Adding insult to injury, a Pawnee scout for the U.S. Army shot in 1869 by a member of his own command was for decades denied a marker reflecting his Medal of Honor for the same action. What makes the oversight worse is that Sergeant Mad Bear (Co-Rux-Te-Chod-Ish) was the first American Indian ever awarded his adoptive nation’s highest honor. Thanks to the diligent research of Wild West contributor Jeff Broome, the scout may finally have his day in the sun.
In the summer of 1869 Major Frank North and his company of Pawnee scouts were in pursuit of Cheyenne Dog Soldiers under Chief Tall Bull along Kansas’ Republican River. On July 8, according to Mad Bear’s citation, the sergeant “ran out from the command in pursuit of a dismounted [Cheyenne]” when badly wounded by the bullet fired by a fellow scout. But when North’s brother Luther wrote a memoir mentioning his own stint as a commander of the scouts, he recorded Mad Bear’s name as Traveling Bear, and the confusion lingered.
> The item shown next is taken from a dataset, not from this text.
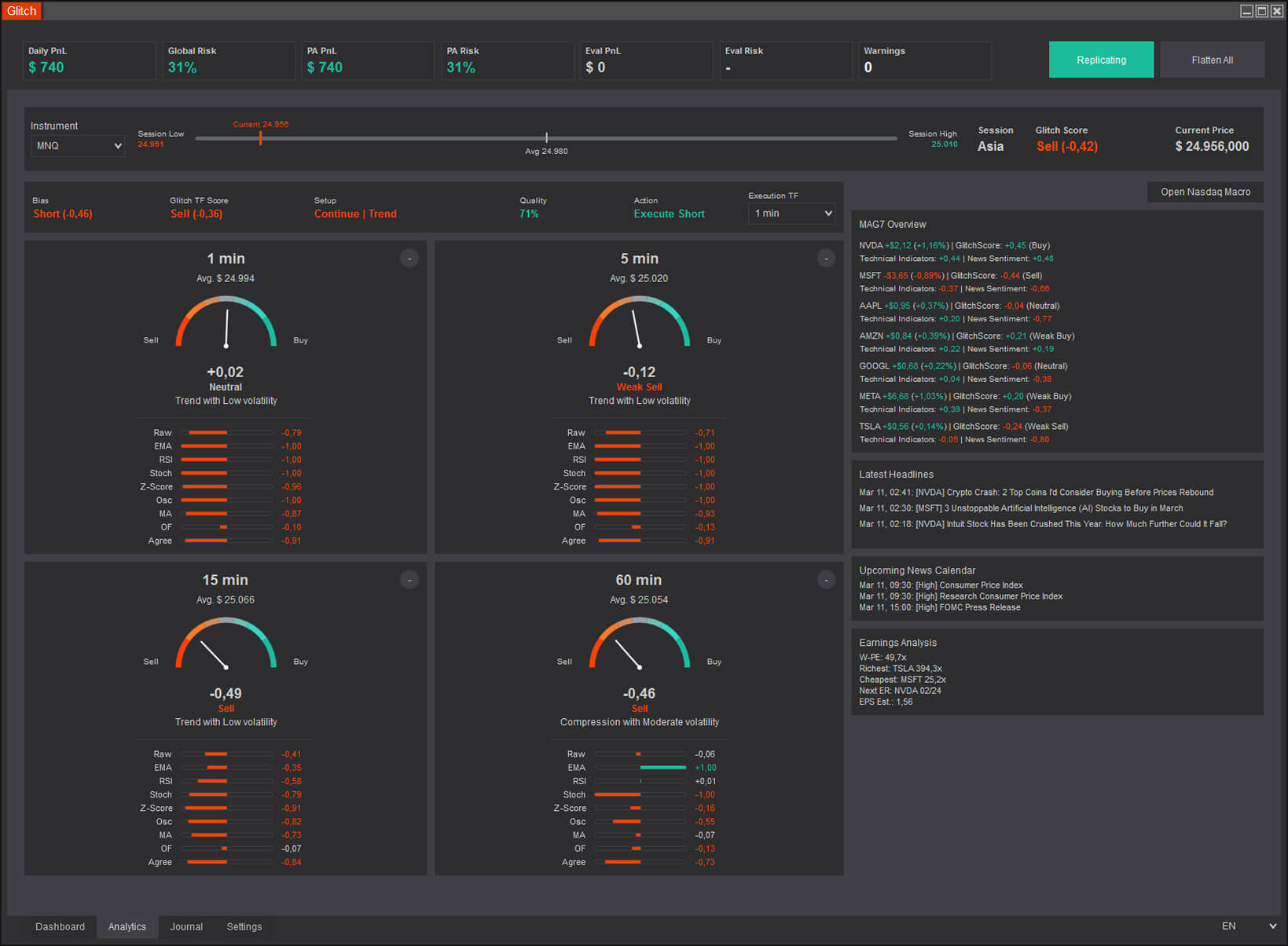Click the 1 min sell/buy gauge

point(226,322)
Enter Broome. During research toward his 2003 book Dog Soldier Justice, relating the captivity ordeal of Susanna Alderdice amid the same conflict, he discovered the misattribution of Mad Bear’s medal. The Medal of Honor Historical Society of the United States notified Veterans Affairs of the error, and the latter ultimately concurred. A private marker stands atop Mad Bear’s grave at the North Indian Cemetery in Pawnee, Okla. The Pawnee Nation must first remove it before the VA will place a military marker designating him as a Medal of Honor recipient. So it appears Mad Bear’s luck is about to change.